Ich kann in unserer Welt Knöpfe eines Gerätes drücken, unterschiedliche Antriebe aktivieren und dabei sowohl für mich selbst als auch für Andere eine Bedrohung sein. Zum Beispiel kann man die Starttaste einer Atombombe drücken.

In der spirituellen Welt ist das unmöglich. Ich kann dort beliebige „Knöpfe“ drücken, jedoch werden die  spirituellen Systeme zwischen den Menschen nur in dem Maße in Gang gesetzt, inwieweit ich verstehe, was ich mache. Ich bin absolut mit dieser Handlung verbunden, ich befinde mich darin und stehe darüber. Nur in dem Umfang, in dem ich mir darüber bewusst bin, kann ich etwas entscheiden. 

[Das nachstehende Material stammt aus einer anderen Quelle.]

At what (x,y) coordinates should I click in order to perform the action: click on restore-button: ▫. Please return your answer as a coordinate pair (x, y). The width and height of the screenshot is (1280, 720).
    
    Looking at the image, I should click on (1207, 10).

Die spirituelle Welt unterscheidet sich von unserer Welt dadurch, dass ein Mensch in unserer Welt unbewusst hässliche Dinge ausführen kann. Er versteht nicht was er macht. Wir handeln praktisch alle so. Die spirituelle Welt ist vor uns verborgen und daher sind die Folgen von dem was wir tun, für uns nicht erkennbar.

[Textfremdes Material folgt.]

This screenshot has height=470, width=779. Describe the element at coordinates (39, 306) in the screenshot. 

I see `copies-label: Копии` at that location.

Ich mache etwas und das Ergebnis daraus ergibt einfach etwas, was sich halt ergibt. Deswegen kommen wir nicht vom Fleck. Unsere Handlungen, haben keine richtige Entwicklung, sie sind sehr begrenzt, wir sehen und fühlen sie nicht

Sobald wir in der spirituellen Welt sind, nehmen wir uns anders wahr. Wir sehen die Folgen unserer Handlungen, wenn wir mit ihnen einverstanden sind, dann starten wir ihre Umsetzung.

In Übereinstimmung mit dem gewonnenen Wissen handelt der Mensch und dadurch wächst seine Seele.

Die Seele ist das Wissen über die höhere Welt. Sie erhält nach dem Maß der zunehmenden Reife die Möglichkeit, nach dem erworbenen Wissen zu handeln. So entwickelt sich die Seele.

Die Kraft eines Kindes nimmt, entsprechend dem erworbenem Wissen nach und nach zu. Hätte das Kind die Kraft vor dem Wissen erhalten, würde es sich selbst schaden.

In der spirituellen Welt gibt es so etwas nicht, da wir nur im Rahmen unseres Wissens handlungsfähig sind.

Da wir heute noch kein Wissen über die spirituelle Welt besitzen, werden wir darin keine Handlungsmöglichkeiten erhalten – ganz egal wie wir uns anstrengen. Sobald jemand Erkenntnisse über die spirituelle Welt erlangt, wird er in der Lage sein, entsprechend diesem Bewusstsein zu handeln. Dieses Wissen garantiert uns, richtig zu handeln.